Leitsatz (amtlich)
1. Der Gesetzgeber hat den Verordnungsgeber in § 21a Abs. 6 Satz 2 Nr. 3, Nr. 8 und Nr. 9 EnWG zur näheren Ausgestaltung der Qualitätsvorgaben und damit auch der Auswahl des methodischen Ansatzes ermächtigt und ihm einen weiten Gestaltungsspielraum eingeräumt. Davon hat der Verordnungsgeber mit §§ 18 ff. ARegV Gebrauch gemacht, indem er Vorgaben für ein Qualitäts-Anreizsystem normiert hat, das die Implementierung eines Q-Faktors in die Regulierungsformel zur Anpassung der Erlösobergrenze vorsieht.
2. Entsprechend § 32 Abs. 1 Nr. 6 ARegV kann die Regulierungsbehörde den Beginn der Anwendung, die weitere Ausgestaltung und das Verfahren zur Bestimmung des Qualitätselements festlegen. Dabei steht ihr hinsichtlich der weiteren Ausgestaltung des Qualitätselements und der Methodik sowie des Verfahrens seiner Bestimmung ein "Gestaltungsspielraum" zu, der nur einer eingeschränkten gerichtlichen Kontrolle unterliegt.
3. Die Entscheidung der Regulierungsbehörde, das Qualitätselement ab einem von ihr bestimmten Zeitpunkt anzuwenden, setzt lediglich voraus, dass sie prognostisch anhand von ihr darzulegender Tatsachen und Anknüpfungspunkte die Einschätzung trifft, dass sie bis zu dem von ihr in den Blick genommenen Anwendungszeitpunkt über die geforderten hinreichend belastbaren Datenreihen verfügt, mit denen sie die Referenzwerte und damit auch das individuelle Qualitätselement bestimmen kann.
4. Störungen mit dem Unterbrechungsanlass "Einwirkungen Dritter" bilden die Versorgungszuverlässigkeit und damit die Qualitätsregulierung sachgerecht ab. Da die Versorgungsqualität in Gestalt der Netzzuverlässigkeit und -leistungsfähigkeit maßgeblich von den Bedürfnissen des Netzkunden geprägt wird, kommt es für die an sie zu stellenden Anforderungen ganz maßgeblich auf die Sicht des Netzkunden an.
5. Wie etwaige gebietsstrukturelle Besonderheiten methodisch zu berücksichtigen sind, geben Gesetz- und Verordnungsgeber der Regulierungsbehörde nicht weiter vor, sie belassen ihr hinsichtlich der Art und Weise sowie der Ausgestaltung der Methode einen Freiraum, der nur eingeschränkt gerichtlich überprüfbar ist.

• AUSZÜGE AUS DATENSÄTZEN:
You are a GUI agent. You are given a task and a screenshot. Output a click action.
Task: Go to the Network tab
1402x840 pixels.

==

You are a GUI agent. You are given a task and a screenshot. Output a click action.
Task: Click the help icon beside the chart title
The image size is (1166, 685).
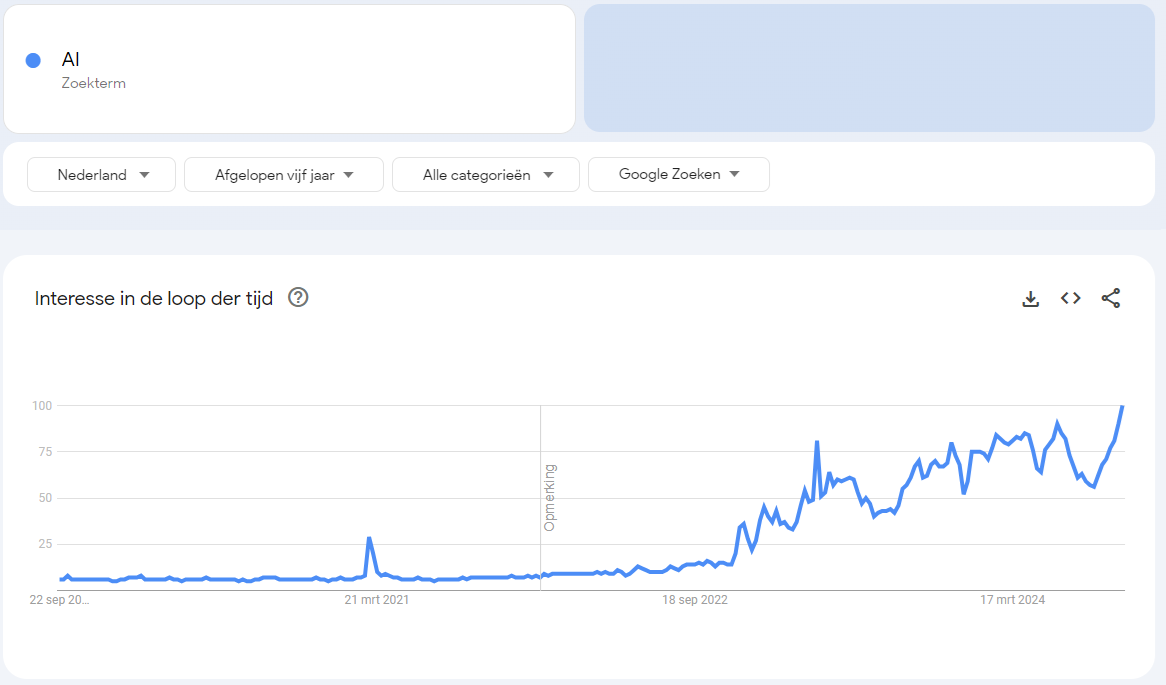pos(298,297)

...

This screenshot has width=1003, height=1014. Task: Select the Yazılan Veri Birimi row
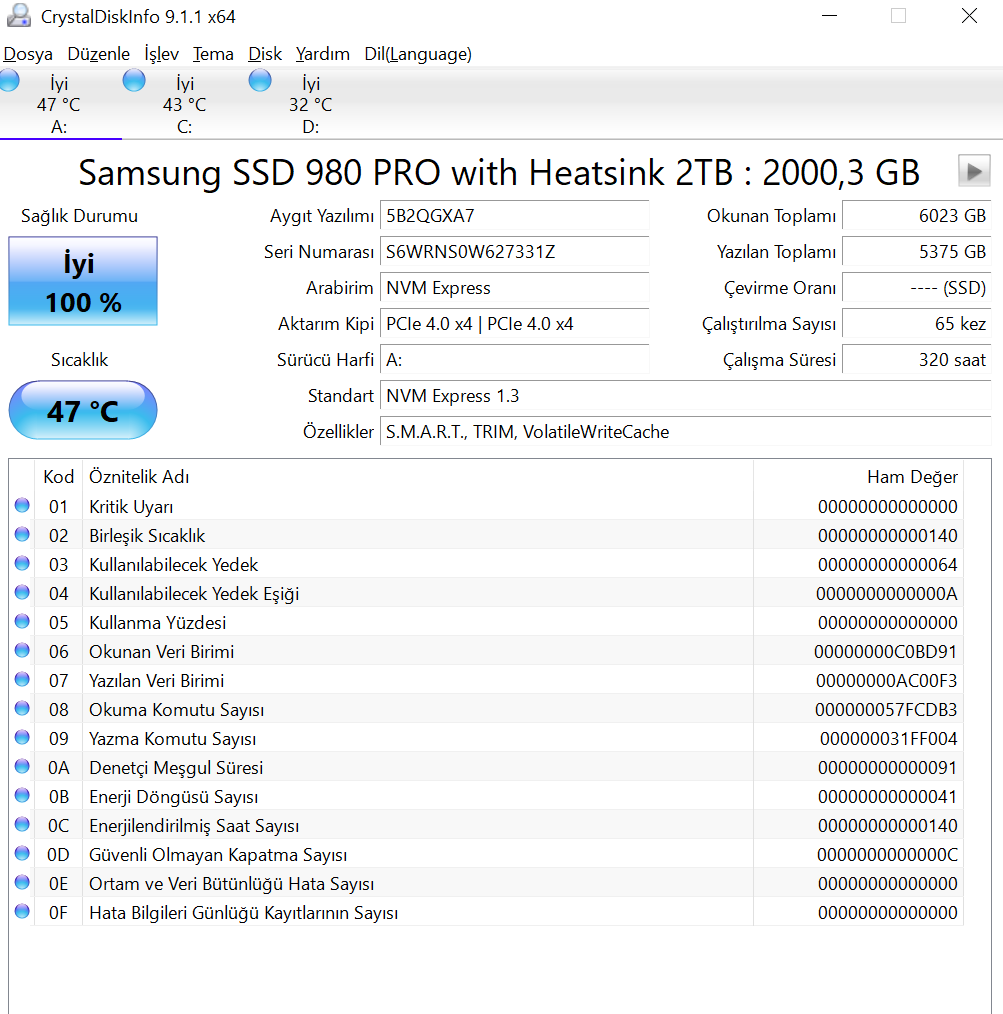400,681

• ANHAND DES TEXTES:
**a)** Auf wessen Sicht kommt es laut den Leitsätzen zur Qualitätsregulierung für die Anforderungen an die Versorgungsqualität maßgeblich an?
**b)** Ersetze in den Leitsätzen zur Qualitätsregulierung im Abschnitt, der mit „3. Die Entscheidung“ beginnt und mit „des Netzkunden an.“ endet, „Netzkunden“ durch „Endkunden“, und gib den Abschnitt so wieder.
**c)** Nimm die Leitsätze zur Qualitätsregulierung nach ihrem letzten Satz wieder auf und schreibe sie weiter.
Die Datensätze sind eigenständiges Material.

• LÖSUNGEN ZUR ÜBUNG:
**a)** Auf die Sicht des Netzkunden.

**b)**
3. Die Entscheidung der Regulierungsbehörde, das Qualitätselement ab einem von ihr bestimmten Zeitpunkt anzuwenden, setzt lediglich voraus, dass sie prognostisch anhand von ihr darzulegender Tatsachen und Anknüpfungspunkte die Einschätzung trifft, dass sie bis zu dem von ihr in den Blick genommenen Anwendungszeitpunkt über die geforderten hinreichend belastbaren Datenreihen verfügt, mit denen sie die Referenzwerte und damit auch das individuelle Qualitätselement bestimmen kann.
4. Störungen mit dem Unterbrechungsanlass "Einwirkungen Dritter" bilden die Versorgungszuverlässigkeit und damit die Qualitätsregulierung sachgerecht ab. Da die Versorgungsqualität in Gestalt der Netzzuverlässigkeit und -leistungsfähigkeit maßgeblich von den Bedürfnissen des Endkunden geprägt wird, kommt es für die an sie zu stellenden Anforderungen ganz maßgeblich auf die Sicht des Endkunden an.

**c)**
Normenkette
ARegV §§ 19-20, 32 Abs. 1 Nr. 6; EnWG § 21a Abs. 6 S. 2 Nr. 3; EnWG § 21a Nrn. 8-9
Verfahrensgang
Beschlusskammer 8 (Beschluss vom 07.06.2011; Aktenzeichen BK8-11/002) |
Tenor
Die Beschwerde der Betroffenen gegen die Festlegung der Beschlusskammer 8 vom 7.6.2011 - BK8-11/002 - wird zurückgewiesen.
Die Betroffene hat die Kosten des Beschwerdeverfahrens einschließlich der notwendigen Auslagen der Bundesnetzagentur zu tragen.
Der Gegenstandswert für das Beschwerdeverfahren wird auf 50.000 EUR festgesetzt.
Die Rechtsbeschwerde wird zugelassen.
Gründe
A. Die Beschwerdeführerin betreibt ein Elektrizitätsverteilernetz in X.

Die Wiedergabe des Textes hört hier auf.